The proposed site is just off the Alaska Highway, along the frontage between Sumanik Drive and Burns Road. It runs back from the highway to a former tank farm.
Asquith said the details of operation are still being finalized by consultants, and things can be tweaked if necessary, but at this point, DDDC is proposing to operate one month out of the year, from 7 a.m. to 7 p.m.
“We’re not going to crush anything until we have a contract in place,” said Asquith.
He said the quarry proposal will still have to go through up to a year of being looked at by the city for potential re-zoning, and of being assessed by the Yukon Environmental and Socio-economic Assessment Board (YESAB.)
In the meantime, Asquith said DDDC is open to speaking with residents of Hillcrest and Valleyview who might have concerns or suggestions about the quarry.
“If there’s any suggestions then we’re definitely open to looking at those,” he said. “We basically said, you know, look, this is happening, but let’s do it in a way that you guys would like to do.”

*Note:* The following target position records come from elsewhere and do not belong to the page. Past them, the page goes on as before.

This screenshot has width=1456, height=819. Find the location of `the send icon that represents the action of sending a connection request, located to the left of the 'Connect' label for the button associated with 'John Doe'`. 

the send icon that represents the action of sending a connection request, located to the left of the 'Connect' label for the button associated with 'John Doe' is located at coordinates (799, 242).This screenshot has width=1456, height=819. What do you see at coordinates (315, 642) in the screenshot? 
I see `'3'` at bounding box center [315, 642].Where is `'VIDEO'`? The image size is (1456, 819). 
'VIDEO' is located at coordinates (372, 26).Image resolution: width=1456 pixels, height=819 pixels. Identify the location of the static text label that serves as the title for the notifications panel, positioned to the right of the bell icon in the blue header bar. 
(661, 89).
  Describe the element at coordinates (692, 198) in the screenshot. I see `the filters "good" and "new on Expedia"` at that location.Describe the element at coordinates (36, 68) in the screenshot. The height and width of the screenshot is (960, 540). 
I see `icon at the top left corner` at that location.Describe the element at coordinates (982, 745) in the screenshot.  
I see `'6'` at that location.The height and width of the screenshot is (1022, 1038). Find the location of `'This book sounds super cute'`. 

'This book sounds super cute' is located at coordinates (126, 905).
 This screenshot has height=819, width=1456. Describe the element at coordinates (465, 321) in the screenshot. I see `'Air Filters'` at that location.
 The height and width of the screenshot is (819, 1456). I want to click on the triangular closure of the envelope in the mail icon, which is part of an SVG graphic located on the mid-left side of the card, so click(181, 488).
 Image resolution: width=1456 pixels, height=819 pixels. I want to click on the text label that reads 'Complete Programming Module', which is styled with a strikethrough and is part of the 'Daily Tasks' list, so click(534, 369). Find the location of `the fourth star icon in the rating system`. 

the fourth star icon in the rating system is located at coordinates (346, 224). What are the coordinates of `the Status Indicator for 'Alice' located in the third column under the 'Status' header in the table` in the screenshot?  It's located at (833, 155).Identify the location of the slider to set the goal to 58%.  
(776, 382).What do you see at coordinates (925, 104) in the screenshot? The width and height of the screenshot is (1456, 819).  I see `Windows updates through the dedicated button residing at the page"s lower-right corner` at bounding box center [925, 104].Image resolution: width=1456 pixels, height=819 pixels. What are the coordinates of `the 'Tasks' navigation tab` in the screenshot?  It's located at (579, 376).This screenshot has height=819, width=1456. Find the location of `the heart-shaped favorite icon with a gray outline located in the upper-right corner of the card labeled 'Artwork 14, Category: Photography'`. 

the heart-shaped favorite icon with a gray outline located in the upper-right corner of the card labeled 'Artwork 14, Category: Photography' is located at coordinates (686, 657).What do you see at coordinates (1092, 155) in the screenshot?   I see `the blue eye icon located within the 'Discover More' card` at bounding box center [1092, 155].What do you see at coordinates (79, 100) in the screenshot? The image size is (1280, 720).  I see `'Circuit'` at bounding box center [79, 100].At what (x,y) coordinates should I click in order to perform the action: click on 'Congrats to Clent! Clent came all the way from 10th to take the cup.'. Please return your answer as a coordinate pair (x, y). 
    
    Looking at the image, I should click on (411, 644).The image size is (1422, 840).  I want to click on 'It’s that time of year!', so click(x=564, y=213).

He said a meeting with residents the week of Aug. 13 ended positively.
Dan Bader, with the Hillcrest Community Association (HCA), said there was very little information available, even after the public meeting, and that the HCA would wait to comment until the process more formally begins.
Asquith said some of the concerns that came forward at that meeting included noise, buffer lines, and the fact that people walk their dogs on the land that’s slated to be used.
“We’ve got a plan in place for noise and for dust and hours of work,” said Asquith. “In terms of dogs, well, it’s private property.”
Right now, he said the land can’t be developed because it’s in the flight path of the airport. The zoning also needs to be changed from residential to industrial/commercial. It also requires a change in the city’s Official Community Plan.
If that all goes through, and the YESAB assessment is in favour, Asquith said the quarry could provide anywhere from five to 20 years worth of gravel, depending on the market.